- [WHAT NEEDS TO BE DONE]:
The records are to be copied exactly and in full.
== == ==
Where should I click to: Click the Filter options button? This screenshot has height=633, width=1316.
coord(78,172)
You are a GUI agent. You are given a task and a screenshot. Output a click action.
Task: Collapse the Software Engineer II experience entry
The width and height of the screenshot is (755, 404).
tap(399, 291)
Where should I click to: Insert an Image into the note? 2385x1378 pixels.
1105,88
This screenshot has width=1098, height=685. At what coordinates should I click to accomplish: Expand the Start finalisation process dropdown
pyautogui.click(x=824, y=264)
== == ==
- [RESPONSE]:
Where should I click to: Click the Filter options button? This screenshot has height=633, width=1316.
coord(78,172)
You are a GUI agent. You are given a task and a screenshot. Output a click action.
Task: Collapse the Software Engineer II experience entry
The width and height of the screenshot is (755, 404).
tap(399, 291)
Where should I click to: Insert an Image into the note? 2385x1378 pixels.
1105,88
This screenshot has width=1098, height=685. At what coordinates should I click to accomplish: Expand the Start finalisation process dropdown
pyautogui.click(x=824, y=264)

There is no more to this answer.